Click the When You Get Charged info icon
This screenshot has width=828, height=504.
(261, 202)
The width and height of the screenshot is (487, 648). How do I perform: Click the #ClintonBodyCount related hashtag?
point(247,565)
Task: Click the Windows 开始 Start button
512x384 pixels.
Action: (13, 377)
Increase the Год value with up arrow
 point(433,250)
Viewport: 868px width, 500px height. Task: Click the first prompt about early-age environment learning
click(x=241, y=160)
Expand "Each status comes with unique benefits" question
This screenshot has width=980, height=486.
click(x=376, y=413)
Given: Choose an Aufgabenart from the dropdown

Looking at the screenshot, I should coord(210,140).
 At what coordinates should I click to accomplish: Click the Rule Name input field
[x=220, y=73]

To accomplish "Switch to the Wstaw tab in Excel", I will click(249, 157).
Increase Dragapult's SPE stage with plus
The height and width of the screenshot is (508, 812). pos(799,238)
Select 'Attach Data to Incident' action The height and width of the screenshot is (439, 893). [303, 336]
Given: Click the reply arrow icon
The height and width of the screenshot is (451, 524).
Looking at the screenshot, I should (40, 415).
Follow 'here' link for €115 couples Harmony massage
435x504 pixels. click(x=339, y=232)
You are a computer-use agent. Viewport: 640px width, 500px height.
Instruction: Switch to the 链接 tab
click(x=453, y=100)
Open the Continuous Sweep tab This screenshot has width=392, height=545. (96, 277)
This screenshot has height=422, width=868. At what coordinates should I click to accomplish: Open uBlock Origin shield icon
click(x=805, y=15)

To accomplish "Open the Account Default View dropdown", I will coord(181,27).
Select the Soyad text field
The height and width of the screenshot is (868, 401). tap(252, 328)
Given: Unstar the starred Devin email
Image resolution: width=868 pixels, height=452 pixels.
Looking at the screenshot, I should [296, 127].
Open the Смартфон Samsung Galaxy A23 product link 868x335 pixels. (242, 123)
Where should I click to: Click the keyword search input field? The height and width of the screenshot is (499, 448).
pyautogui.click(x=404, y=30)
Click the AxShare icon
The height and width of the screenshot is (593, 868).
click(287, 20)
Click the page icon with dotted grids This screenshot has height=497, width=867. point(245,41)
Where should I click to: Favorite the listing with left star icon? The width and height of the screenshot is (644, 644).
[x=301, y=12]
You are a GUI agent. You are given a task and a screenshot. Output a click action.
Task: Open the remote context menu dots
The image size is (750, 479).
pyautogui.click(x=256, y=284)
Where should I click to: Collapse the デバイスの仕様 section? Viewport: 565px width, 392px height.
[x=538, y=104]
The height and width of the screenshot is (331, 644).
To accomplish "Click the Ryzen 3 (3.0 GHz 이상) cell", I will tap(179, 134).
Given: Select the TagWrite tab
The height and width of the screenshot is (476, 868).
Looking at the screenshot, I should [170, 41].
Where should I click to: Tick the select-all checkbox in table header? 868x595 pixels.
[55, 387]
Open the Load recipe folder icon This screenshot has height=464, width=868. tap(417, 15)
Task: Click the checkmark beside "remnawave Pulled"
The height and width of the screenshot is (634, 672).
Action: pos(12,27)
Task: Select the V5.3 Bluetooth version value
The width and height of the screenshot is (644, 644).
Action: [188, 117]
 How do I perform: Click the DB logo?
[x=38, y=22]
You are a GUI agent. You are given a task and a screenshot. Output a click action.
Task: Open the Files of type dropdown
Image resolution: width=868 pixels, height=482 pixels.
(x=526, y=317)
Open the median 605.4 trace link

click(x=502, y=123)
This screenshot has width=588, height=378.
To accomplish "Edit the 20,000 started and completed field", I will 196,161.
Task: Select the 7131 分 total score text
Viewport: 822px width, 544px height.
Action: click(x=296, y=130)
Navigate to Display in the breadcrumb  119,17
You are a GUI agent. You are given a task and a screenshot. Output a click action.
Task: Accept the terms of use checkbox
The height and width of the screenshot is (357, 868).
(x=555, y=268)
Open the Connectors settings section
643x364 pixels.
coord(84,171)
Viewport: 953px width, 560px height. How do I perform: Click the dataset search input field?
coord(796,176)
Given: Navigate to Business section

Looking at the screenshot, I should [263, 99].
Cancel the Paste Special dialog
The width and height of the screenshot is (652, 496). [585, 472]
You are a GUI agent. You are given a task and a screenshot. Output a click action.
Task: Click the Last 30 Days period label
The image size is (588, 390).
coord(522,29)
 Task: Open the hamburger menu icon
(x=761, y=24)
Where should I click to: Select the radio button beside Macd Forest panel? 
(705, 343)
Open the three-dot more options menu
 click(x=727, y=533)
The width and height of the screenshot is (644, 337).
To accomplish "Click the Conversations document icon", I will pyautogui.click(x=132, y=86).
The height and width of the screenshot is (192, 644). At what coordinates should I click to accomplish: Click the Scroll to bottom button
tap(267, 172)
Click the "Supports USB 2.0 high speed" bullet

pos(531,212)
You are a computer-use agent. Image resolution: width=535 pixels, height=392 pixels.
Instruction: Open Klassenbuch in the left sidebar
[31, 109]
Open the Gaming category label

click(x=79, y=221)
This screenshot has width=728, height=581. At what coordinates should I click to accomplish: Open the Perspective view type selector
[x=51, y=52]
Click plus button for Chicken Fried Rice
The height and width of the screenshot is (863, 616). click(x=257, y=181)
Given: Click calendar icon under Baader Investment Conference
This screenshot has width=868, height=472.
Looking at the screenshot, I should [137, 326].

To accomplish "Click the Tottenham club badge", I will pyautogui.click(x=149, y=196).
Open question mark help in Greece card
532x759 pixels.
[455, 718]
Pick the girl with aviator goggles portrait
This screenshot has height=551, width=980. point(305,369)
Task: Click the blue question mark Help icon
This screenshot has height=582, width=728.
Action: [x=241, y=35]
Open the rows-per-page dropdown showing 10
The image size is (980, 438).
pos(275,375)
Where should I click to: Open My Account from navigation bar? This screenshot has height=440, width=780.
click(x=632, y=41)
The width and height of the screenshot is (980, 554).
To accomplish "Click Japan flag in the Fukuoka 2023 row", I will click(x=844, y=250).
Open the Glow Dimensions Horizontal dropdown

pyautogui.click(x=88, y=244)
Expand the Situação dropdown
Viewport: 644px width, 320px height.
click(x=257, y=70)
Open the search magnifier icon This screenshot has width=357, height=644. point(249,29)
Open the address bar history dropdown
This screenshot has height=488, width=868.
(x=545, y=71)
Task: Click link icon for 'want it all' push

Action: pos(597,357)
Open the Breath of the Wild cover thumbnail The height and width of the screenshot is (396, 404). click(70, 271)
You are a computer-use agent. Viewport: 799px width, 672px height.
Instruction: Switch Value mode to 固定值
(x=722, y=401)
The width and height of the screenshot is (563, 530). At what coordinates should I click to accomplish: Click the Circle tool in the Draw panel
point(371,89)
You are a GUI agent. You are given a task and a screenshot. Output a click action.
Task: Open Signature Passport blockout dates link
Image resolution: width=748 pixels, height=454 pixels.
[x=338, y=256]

***

## Work required
The data must be duplicated exactly, with nothing left out.

## Response to this task
Click the When You Get Charged info icon
This screenshot has width=828, height=504.
(261, 202)
The width and height of the screenshot is (487, 648). How do I perform: Click the #ClintonBodyCount related hashtag?
point(247,565)
Task: Click the Windows 开始 Start button
512x384 pixels.
Action: (13, 377)
Increase the Год value with up arrow
 point(433,250)
Viewport: 868px width, 500px height. Task: Click the first prompt about early-age environment learning
click(x=241, y=160)
Expand "Each status comes with unique benefits" question
This screenshot has width=980, height=486.
click(x=376, y=413)
Given: Choose an Aufgabenart from the dropdown

Looking at the screenshot, I should coord(210,140).
 At what coordinates should I click to accomplish: Click the Rule Name input field
[x=220, y=73]

To accomplish "Switch to the Wstaw tab in Excel", I will click(249, 157).
Increase Dragapult's SPE stage with plus
The height and width of the screenshot is (508, 812). pos(799,238)
Select 'Attach Data to Incident' action The height and width of the screenshot is (439, 893). [303, 336]
Given: Click the reply arrow icon
The height and width of the screenshot is (451, 524).
Looking at the screenshot, I should (40, 415).
Follow 'here' link for €115 couples Harmony massage
435x504 pixels. click(x=339, y=232)
You are a computer-use agent. Viewport: 640px width, 500px height.
Instruction: Switch to the 链接 tab
click(x=453, y=100)
Open the Continuous Sweep tab This screenshot has width=392, height=545. (96, 277)
This screenshot has height=422, width=868. At what coordinates should I click to accomplish: Open uBlock Origin shield icon
click(x=805, y=15)

To accomplish "Open the Account Default View dropdown", I will coord(181,27).
Select the Soyad text field
The height and width of the screenshot is (868, 401). tap(252, 328)
Given: Unstar the starred Devin email
Image resolution: width=868 pixels, height=452 pixels.
Looking at the screenshot, I should [296, 127].
Open the Смартфон Samsung Galaxy A23 product link 868x335 pixels. (242, 123)
Where should I click to: Click the keyword search input field? The height and width of the screenshot is (499, 448).
pyautogui.click(x=404, y=30)
Click the AxShare icon
The height and width of the screenshot is (593, 868).
click(287, 20)
Click the page icon with dotted grids This screenshot has height=497, width=867. point(245,41)
Where should I click to: Favorite the listing with left star icon? The width and height of the screenshot is (644, 644).
[x=301, y=12]
You are a GUI agent. You are given a task and a screenshot. Output a click action.
Task: Open the remote context menu dots
The image size is (750, 479).
pyautogui.click(x=256, y=284)
Where should I click to: Collapse the デバイスの仕様 section? Viewport: 565px width, 392px height.
[x=538, y=104]
The height and width of the screenshot is (331, 644).
To accomplish "Click the Ryzen 3 (3.0 GHz 이상) cell", I will tap(179, 134).
Given: Select the TagWrite tab
The height and width of the screenshot is (476, 868).
Looking at the screenshot, I should [170, 41].
Where should I click to: Tick the select-all checkbox in table header? 868x595 pixels.
[55, 387]
Open the Load recipe folder icon This screenshot has height=464, width=868. tap(417, 15)
Task: Click the checkmark beside "remnawave Pulled"
The height and width of the screenshot is (634, 672).
Action: pos(12,27)
Task: Select the V5.3 Bluetooth version value
The width and height of the screenshot is (644, 644).
Action: [188, 117]
 How do I perform: Click the DB logo?
[x=38, y=22]
You are a GUI agent. You are given a task and a screenshot. Output a click action.
Task: Open the Files of type dropdown
Image resolution: width=868 pixels, height=482 pixels.
(x=526, y=317)
Open the median 605.4 trace link

click(x=502, y=123)
This screenshot has width=588, height=378.
To accomplish "Edit the 20,000 started and completed field", I will 196,161.
Task: Select the 7131 分 total score text
Viewport: 822px width, 544px height.
Action: click(x=296, y=130)
Navigate to Display in the breadcrumb  119,17
You are a GUI agent. You are given a task and a screenshot. Output a click action.
Task: Accept the terms of use checkbox
The height and width of the screenshot is (357, 868).
(x=555, y=268)
Open the Connectors settings section
643x364 pixels.
coord(84,171)
Viewport: 953px width, 560px height. How do I perform: Click the dataset search input field?
coord(796,176)
Given: Navigate to Business section

Looking at the screenshot, I should [263, 99].
Cancel the Paste Special dialog
The width and height of the screenshot is (652, 496). [585, 472]
You are a GUI agent. You are given a task and a screenshot. Output a click action.
Task: Click the Last 30 Days period label
The image size is (588, 390).
coord(522,29)
 Task: Open the hamburger menu icon
(x=761, y=24)
Where should I click to: Select the radio button beside Macd Forest panel? 
(705, 343)
Open the three-dot more options menu
 click(x=727, y=533)
The width and height of the screenshot is (644, 337).
To accomplish "Click the Conversations document icon", I will pyautogui.click(x=132, y=86).
The height and width of the screenshot is (192, 644). At what coordinates should I click to accomplish: Click the Scroll to bottom button
tap(267, 172)
Click the "Supports USB 2.0 high speed" bullet

pos(531,212)
You are a computer-use agent. Image resolution: width=535 pixels, height=392 pixels.
Instruction: Open Klassenbuch in the left sidebar
[31, 109]
Open the Gaming category label

click(x=79, y=221)
This screenshot has width=728, height=581. At what coordinates should I click to accomplish: Open the Perspective view type selector
[x=51, y=52]
Click plus button for Chicken Fried Rice
The height and width of the screenshot is (863, 616). click(x=257, y=181)
Given: Click calendar icon under Baader Investment Conference
This screenshot has width=868, height=472.
Looking at the screenshot, I should [137, 326].

To accomplish "Click the Tottenham club badge", I will pyautogui.click(x=149, y=196).
Open question mark help in Greece card
532x759 pixels.
[455, 718]
Pick the girl with aviator goggles portrait
This screenshot has height=551, width=980. point(305,369)
Task: Click the blue question mark Help icon
This screenshot has height=582, width=728.
Action: [x=241, y=35]
Open the rows-per-page dropdown showing 10
The image size is (980, 438).
pos(275,375)
Where should I click to: Open My Account from navigation bar? This screenshot has height=440, width=780.
click(x=632, y=41)
The width and height of the screenshot is (980, 554).
To accomplish "Click Japan flag in the Fukuoka 2023 row", I will click(x=844, y=250).
Open the Glow Dimensions Horizontal dropdown

pyautogui.click(x=88, y=244)
Expand the Situação dropdown
Viewport: 644px width, 320px height.
click(x=257, y=70)
Open the search magnifier icon This screenshot has width=357, height=644. point(249,29)
Open the address bar history dropdown
This screenshot has height=488, width=868.
(x=545, y=71)
Task: Click link icon for 'want it all' push

Action: pos(597,357)
Open the Breath of the Wild cover thumbnail The height and width of the screenshot is (396, 404). click(70, 271)
You are a computer-use agent. Viewport: 799px width, 672px height.
Instruction: Switch Value mode to 固定值
(x=722, y=401)
The width and height of the screenshot is (563, 530). At what coordinates should I click to accomplish: Click the Circle tool in the Draw panel
point(371,89)
You are a GUI agent. You are given a task and a screenshot. Output a click action.
Task: Open Signature Passport blockout dates link
Image resolution: width=748 pixels, height=454 pixels.
[x=338, y=256]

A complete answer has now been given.